The Russian naval taskforce switched to full combat readiness and anti-terror squads on board all the warships went on high alert, he elaborated.
“The naval taskforce began moving at the highest speed to the area where the vessel was spotted. The travel time was two and a half hours. The helicopter had to make a back flight to the warship for refueling and was preparing for its repeat mission, excelling all timed combat training requirements,” Varik stressed.
By that time, it was known that the vessel’s crew were not contactable, there was no one on the upper deck and the boat with the pirates had moved away by a considerable distance, he said.

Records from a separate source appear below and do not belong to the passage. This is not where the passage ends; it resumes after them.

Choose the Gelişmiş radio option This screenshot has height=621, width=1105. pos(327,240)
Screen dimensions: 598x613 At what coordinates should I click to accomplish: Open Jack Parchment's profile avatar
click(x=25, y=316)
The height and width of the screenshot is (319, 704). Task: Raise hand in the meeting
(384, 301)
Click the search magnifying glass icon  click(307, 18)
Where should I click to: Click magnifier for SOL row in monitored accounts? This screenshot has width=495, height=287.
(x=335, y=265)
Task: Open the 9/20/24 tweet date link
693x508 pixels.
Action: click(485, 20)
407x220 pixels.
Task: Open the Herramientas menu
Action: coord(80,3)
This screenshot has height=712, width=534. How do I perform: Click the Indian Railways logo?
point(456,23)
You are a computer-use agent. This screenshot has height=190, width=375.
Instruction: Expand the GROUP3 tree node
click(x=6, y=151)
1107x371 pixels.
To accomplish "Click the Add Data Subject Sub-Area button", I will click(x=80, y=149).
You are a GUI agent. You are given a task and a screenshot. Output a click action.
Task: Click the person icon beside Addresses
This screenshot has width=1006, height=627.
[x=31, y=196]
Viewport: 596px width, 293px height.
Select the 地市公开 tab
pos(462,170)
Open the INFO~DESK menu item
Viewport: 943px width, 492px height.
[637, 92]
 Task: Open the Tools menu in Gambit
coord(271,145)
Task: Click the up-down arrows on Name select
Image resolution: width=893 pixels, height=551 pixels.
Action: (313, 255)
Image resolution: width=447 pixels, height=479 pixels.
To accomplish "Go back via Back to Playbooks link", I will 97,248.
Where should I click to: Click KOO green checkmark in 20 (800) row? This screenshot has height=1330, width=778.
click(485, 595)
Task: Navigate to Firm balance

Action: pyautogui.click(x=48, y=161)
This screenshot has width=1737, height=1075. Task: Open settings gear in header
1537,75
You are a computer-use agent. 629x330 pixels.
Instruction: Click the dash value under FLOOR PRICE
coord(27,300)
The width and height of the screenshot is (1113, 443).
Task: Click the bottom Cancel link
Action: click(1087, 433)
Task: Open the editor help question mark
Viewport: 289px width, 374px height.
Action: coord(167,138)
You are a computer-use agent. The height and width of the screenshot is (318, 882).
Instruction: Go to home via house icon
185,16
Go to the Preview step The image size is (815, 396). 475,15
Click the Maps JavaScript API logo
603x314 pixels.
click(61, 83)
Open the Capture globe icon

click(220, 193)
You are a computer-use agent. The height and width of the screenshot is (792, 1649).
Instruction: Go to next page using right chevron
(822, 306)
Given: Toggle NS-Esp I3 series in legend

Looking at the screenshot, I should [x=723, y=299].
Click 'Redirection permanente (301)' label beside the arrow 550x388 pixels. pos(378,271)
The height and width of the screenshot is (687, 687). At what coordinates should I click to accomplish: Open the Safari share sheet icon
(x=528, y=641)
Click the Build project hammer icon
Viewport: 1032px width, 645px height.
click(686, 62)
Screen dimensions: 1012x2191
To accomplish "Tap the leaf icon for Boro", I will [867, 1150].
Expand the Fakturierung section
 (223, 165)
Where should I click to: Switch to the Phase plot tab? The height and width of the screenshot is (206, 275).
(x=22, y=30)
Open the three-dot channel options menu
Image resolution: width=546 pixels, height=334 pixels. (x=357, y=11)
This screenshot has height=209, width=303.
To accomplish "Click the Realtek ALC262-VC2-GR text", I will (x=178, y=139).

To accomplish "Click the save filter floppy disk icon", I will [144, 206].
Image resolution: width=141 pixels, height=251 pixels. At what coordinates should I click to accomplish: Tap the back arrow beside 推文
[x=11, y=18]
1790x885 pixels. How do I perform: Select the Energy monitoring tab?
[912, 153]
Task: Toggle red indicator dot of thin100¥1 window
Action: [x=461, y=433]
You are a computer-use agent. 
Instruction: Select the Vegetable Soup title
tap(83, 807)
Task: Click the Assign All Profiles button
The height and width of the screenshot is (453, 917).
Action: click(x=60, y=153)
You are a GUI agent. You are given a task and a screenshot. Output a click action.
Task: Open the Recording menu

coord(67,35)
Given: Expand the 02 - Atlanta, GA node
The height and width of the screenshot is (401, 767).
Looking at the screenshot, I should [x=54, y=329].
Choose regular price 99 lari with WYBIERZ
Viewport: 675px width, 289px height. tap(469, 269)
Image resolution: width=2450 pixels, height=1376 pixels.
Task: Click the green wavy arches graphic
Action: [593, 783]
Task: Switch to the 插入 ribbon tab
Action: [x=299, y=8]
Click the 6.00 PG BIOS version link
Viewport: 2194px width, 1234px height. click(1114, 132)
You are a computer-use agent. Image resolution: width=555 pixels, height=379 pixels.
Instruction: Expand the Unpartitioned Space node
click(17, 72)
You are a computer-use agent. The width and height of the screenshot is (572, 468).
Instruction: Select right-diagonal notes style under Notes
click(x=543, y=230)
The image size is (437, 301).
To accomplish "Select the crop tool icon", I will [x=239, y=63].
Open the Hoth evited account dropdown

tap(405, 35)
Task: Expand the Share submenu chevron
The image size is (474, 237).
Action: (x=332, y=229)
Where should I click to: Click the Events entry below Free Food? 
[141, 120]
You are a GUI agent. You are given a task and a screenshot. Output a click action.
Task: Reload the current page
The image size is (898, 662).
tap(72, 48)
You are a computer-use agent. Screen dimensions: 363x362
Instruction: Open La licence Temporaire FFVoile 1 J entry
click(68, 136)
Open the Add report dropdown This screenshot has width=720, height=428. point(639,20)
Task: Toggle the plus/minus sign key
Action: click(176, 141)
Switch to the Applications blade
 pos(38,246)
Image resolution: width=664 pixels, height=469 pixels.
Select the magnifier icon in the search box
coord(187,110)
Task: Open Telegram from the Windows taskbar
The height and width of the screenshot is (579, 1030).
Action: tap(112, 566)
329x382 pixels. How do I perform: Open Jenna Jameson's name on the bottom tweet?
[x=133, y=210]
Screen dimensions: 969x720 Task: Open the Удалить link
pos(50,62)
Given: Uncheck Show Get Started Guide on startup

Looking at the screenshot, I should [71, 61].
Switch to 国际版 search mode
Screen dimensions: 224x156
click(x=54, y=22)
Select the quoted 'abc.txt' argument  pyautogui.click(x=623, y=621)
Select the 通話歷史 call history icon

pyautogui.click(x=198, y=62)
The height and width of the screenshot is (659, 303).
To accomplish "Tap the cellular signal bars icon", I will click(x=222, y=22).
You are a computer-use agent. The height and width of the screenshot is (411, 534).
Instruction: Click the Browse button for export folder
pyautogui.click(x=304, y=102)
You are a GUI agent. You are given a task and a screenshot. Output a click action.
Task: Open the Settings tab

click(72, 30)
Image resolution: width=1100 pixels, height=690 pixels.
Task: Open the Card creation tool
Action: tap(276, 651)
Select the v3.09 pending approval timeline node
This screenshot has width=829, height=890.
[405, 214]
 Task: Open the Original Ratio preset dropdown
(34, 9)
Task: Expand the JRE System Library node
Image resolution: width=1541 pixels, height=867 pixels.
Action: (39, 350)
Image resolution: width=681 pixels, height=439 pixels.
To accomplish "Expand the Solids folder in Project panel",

“By that time, I had got in touch with the international counter-piracy bureau and informed them that we were getting in touch with the vessel and that the pirates had been edged out of the area and their activity halted,” the naval task force commander said.
Container ship’s inspection
The Russian marines had no information about whether any pirates had remained aboard the vessel, the commander said. “While approaching the vessel, the personnel took all precautionary measures. The assault and support groups were armed and instructed and boarded a fast-speed boat when the warship arrived at the area of the operation. The helicopter took off for the second time to provide fire support from the air. Control was exercised from a drone launched from the large anti-submarine destroyer [Vice-Admiral] Kulakov,” the 1st rank captain said.
The marines managed to get in contact with the container ship’s crew, he said.
“After that, the most complex and dangerous work began: the assault (fire) group boarded the vessel under the cover of the helicopter and the warship’s weapons. The warship stayed 300 meters from the captured vessel. The marines operated swiftly and professionally,” the commander said.
Six marines climbed the Lucia cargo ship and assumed positions along its board, following which they inspected the vessel for half an hour and freed the crew, he added.
“There are no injuries. All were safe and sound and climbed the upper deck to heartily welcome, thank and simply embrace the marines for their rescue,” Varik said.
An additional group consisting of an investigator and a prosecutor also boarded the civilian vessel freed from the pirates. The container ship is now being led by the group of warships at the captain’s request, the commander informed.
Russia’s naval task force
A task force from the Russian Northern Fleet has been on an anti-piracy mission in the Gulf of Guinea over the past three weeks. The task force consists of the rescue tug Altai, the medium sea tanker Akademik Pashin and the large anti-submarine warfare ship Vice-Admiral Kulakov. The Russian marines are providing security for shipping and monitoring the maritime situation using deck-based aviation.